Cost Insurance and freight CIF



 

Maritime and Inland Waterway transport only

Cost Insurance Freight

Here the Seller is liable for every cost up to the port of destination. In other words, the Seller has to pay for pre-carriage transport costs, Terminal Handling charges (depending on liner terms), main transport costs and insurance costs.

However, the transfer of risks (loss and damage) occurs as soon as the goods are on board the vessel at the port of shipment (departure).

Moreover, the Seller is required to purchase cargo insurance with a minimum cover (Clause C of the Institute Cargo Clauses LMA/ IUA), from an insurance company of good reputation. Note that the buyer should be entitled to make a claim directly.

Any additional coverage requested by the buyer (riots, strikes, war etc.) is at his own expense.

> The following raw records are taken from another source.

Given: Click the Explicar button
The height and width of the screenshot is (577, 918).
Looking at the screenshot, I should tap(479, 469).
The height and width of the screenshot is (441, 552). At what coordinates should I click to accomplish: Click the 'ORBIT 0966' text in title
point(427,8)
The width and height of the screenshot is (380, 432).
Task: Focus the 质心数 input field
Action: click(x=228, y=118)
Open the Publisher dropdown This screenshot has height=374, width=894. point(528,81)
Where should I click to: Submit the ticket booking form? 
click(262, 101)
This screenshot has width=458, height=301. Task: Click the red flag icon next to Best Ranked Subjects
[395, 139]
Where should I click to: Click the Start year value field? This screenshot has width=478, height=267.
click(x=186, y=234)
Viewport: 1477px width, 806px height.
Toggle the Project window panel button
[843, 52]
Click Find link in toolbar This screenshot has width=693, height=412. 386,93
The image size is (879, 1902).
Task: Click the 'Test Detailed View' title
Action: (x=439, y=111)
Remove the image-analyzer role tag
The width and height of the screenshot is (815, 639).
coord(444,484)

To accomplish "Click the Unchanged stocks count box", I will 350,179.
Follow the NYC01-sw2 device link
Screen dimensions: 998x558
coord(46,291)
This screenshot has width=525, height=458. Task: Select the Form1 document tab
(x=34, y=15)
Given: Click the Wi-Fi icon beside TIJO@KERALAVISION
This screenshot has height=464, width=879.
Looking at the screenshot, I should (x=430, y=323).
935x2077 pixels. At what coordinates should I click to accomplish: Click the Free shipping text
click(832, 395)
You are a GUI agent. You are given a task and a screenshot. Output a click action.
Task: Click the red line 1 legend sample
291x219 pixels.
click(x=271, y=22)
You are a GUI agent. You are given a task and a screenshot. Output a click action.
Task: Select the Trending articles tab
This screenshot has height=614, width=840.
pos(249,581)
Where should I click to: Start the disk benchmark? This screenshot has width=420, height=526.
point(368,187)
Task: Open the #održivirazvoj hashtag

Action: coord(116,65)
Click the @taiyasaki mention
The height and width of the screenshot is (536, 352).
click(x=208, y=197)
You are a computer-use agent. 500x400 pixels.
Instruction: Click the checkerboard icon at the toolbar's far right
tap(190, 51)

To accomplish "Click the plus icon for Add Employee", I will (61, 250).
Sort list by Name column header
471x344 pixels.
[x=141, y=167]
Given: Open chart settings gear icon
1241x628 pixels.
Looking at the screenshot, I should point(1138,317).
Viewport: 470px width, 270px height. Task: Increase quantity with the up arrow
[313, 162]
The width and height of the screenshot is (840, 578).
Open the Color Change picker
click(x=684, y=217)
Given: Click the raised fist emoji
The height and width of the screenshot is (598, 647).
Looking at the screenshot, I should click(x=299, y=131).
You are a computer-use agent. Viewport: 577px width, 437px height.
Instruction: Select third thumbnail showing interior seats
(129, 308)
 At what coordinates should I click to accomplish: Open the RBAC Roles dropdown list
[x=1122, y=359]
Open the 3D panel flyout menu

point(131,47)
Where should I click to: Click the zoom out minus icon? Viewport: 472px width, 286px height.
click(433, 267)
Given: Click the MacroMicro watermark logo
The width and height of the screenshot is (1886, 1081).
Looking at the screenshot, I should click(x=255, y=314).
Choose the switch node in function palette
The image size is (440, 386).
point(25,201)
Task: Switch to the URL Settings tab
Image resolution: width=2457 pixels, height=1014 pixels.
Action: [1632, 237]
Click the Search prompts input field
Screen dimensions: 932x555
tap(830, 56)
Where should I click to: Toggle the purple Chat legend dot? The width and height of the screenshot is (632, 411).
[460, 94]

The selected insurance must cover 110% of the value declared within the sales contract and must be denominated in the same currency.

In addition, the Seller is liable for the export custom clearance formalities (export licence for instance).

Moreover, any pre-shipment inspection required by law in the seller’s country, is at the seller’s expense.

The Seller must assist the Buyer for obtaining documents that might be required for the importation.

Note that the related costs engendered by such assistance are at the expense of the buyer.

Furthermore, the Seller has the obligation to provide the transport documents needed by the buyer for claiming the goods from the carrier in the port of destination.

Overall, the buyer is liable for import custom clearance (Taxes, duties, VAT), terminal handling costs at the port of arrival (depending on liner terms) and post-routing transport costs.

Usual Documents required:

  • Commercial Invoice
  • Documents as agreed in the contract
  • Insurance Policy (where the buyer should be entitled to claim)
  • Transport documents:
    1. Dated in line with agreed period for shipment
    2. Clean Bill of lading with the mention “freight prepaid” and full set of originals when issued in negotiable form

Caution!

Make sure that both, the port of departure (transfer of risk from seller to buyer) and the exact point in the port of arrival are precisely specified (paid by the seller).

When should I use the Cost Insurance and Freight (CIF) Incoterms rule?

This Incoterm is recommended when the seller trades produces and raw materials (such as commodities for instance) and where he has an easy access to bulk cargo (dry or liquid)

However for containerised goods, usually handed over to the carrier before the loading aboard the vessel, CIF is not fit for purpose and Carriage insurance paid to (CIP) rule should be considered instead.